December 21, 2014
January 29, 2017
Part I: here is a quote from a recent email reply:
"The complexity vs. CPU load is an issue that I struggled with while writing this book. I've seen the code for the Korg Wavestation, Trinity (aka Triton) and original OASYS. If I printed code like this, no one would buy the book as it is very librarian/bookkeeping in nature, tons of lookup tables, arrays of pointers to arrays of pointers to buffers of coefficients, etc... In fact, if you look at the struct-based Global Parameterization in Chapter 8, you will see something close to the Wavestation's code (it was written in pure C, not C++). And, it is not pleasant or easy to de-tangle. In the book I am trying to present these relatively new technologies and provide C++ code that gets you started. How far you want or need to take it is up to you. I needed to make the synth projects able to display the underlying technology (BLEP, virtual analog filtering, etc...) while still providing a robust modulation matrix to allow flexibility and user programmability.

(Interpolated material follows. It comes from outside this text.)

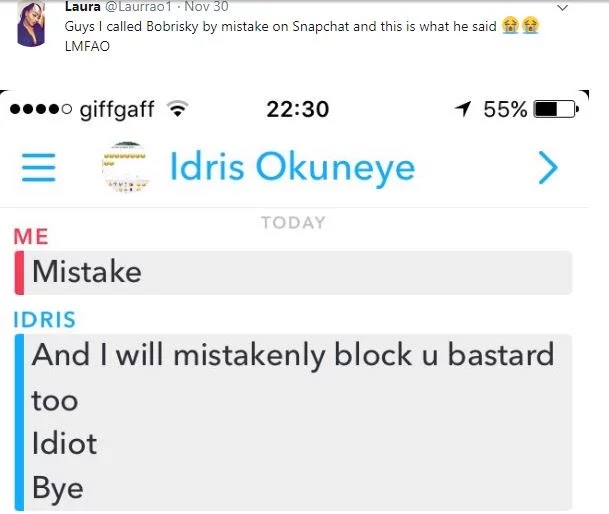Viewport: 609px width, 514px height.
Task: Tap the 55% battery percentage text
Action: click(x=505, y=109)
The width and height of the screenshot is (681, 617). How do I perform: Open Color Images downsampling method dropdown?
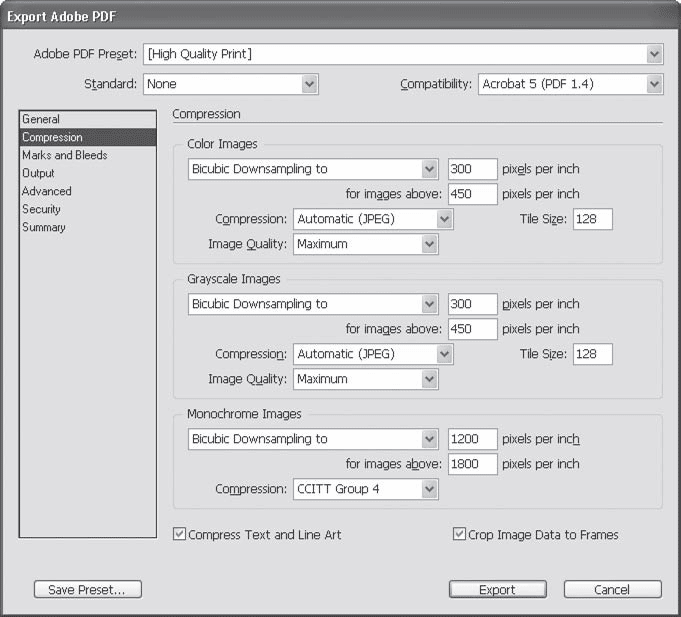[313, 169]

You should not begin to approach optimizing the code if you don't have the book yet and don't understand the relationships between CVoice and its derived classes, and CModuationMatrix, and CFilter and how the synths are wired up. In addition, you need to look at the grey box on the first page of Chapter 9 which discusses departing from the book and writing your own CVoice and derived classes, and possibly doing away with the Modulation Matrix in favor of hard-coding the architecture. All of these will increase polyphony but will decrease flexibility and user programmability."

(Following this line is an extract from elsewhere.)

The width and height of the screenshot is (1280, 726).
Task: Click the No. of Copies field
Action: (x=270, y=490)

Going back several years of teaching this, I had originally designed ridiculously simple synths with fixed architectures, no modulation matrix, no CVoice base class, etc... all hard-wired with no user programmability. These did a good job at showing the underlying technologies but were not flexible. For that, I decided to go back and re-design them with a CVoice base class (see all the various commercial synth voice architectures in Chapter 9 for motivation there). In addition, I decided to add the modulation matrix rather that hard-wiring since this is the way it is done in the real world.

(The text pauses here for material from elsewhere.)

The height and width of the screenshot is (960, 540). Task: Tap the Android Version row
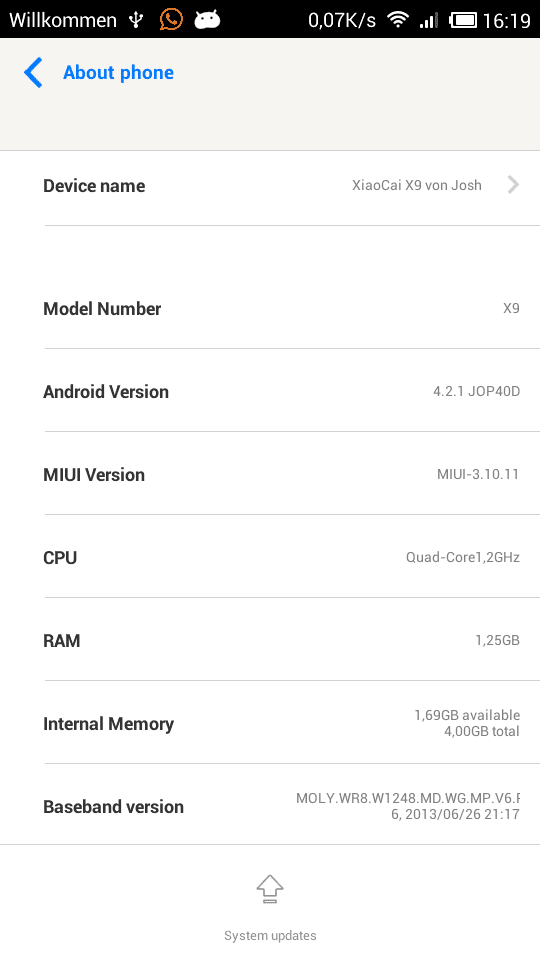(x=270, y=391)
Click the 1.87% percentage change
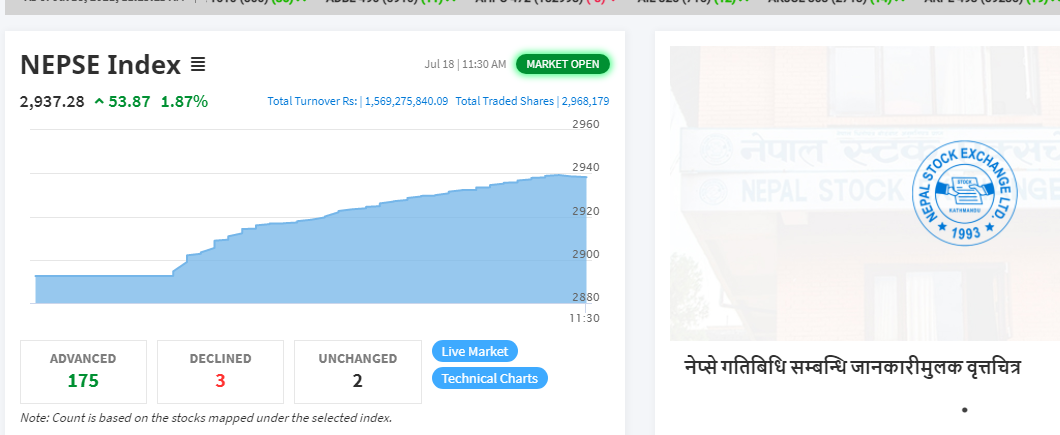The height and width of the screenshot is (435, 1060). (184, 101)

You can immediately find ways to optimize the code by writing your own Voice class, or eliminating it and doing all your processing in the plug-in's core functions. You can also hard-wire your architecture with more inlined code and nested functions.
Part II is next topic.
January 29, 2017
There are several mathematical bottlenecks that can be optimized further. One is the tanh() function which is used all over the place in the Filters. I did write a tanh() lookup table that you can find in lookuptables.h and you can use this instead of calling the function, but I did not see a remarkable improvement in efficiency with that - trig functions are implemented very efficiently in CPUs these days.
The major bottleneck is the abundance power-of-two function calls, pow(2, N) which are required for: pitch calculation/modulation, filter cutoff frequency modulation, and portamento/glide. In real synths, they do not call the pow(2,N) directly but rather use a lookup table, or two of them (one coarse, one fine) to eliminate this function. It is critical that the error produced is held to the absolute minimum since it controls pitch calculation/modulation. I chose to stick with the function call, and let informed readers who are advanced programmers handle optimizing it as you can easily wind up with a synth that is out of tune - even a few cents of tuning offsets are enough to render the synth useless. I welcome any pow(2,N) replacement methods - lookup tables or otherwise - to be posted here on this Forum.
A second bottleneck is the pre-warping and calculation of the filter coefficients. These involved repeated calcs with the tan() function. One of my students wrote a lookup table for these calculations last semester; I will see if he will post that here. The only issue is that the lookup table will be dependent on sample rate, so you will need one table for each supported sample rate.
The other inefficiencies are in the way the patches are wired including CVoice and the modulation matrix, which I discussed in the previous post. Again, it is very difficult to straddle the line there and provide interesting, fun, useful, programmable and extendible synths without an abundance of structure-based embedded code so that even beginners can approach it, so I spit the difference here. Hopefully, people will "take the ball and run with it" and use the code as a foundation to improve upon greatly using their own C++ sensibilities.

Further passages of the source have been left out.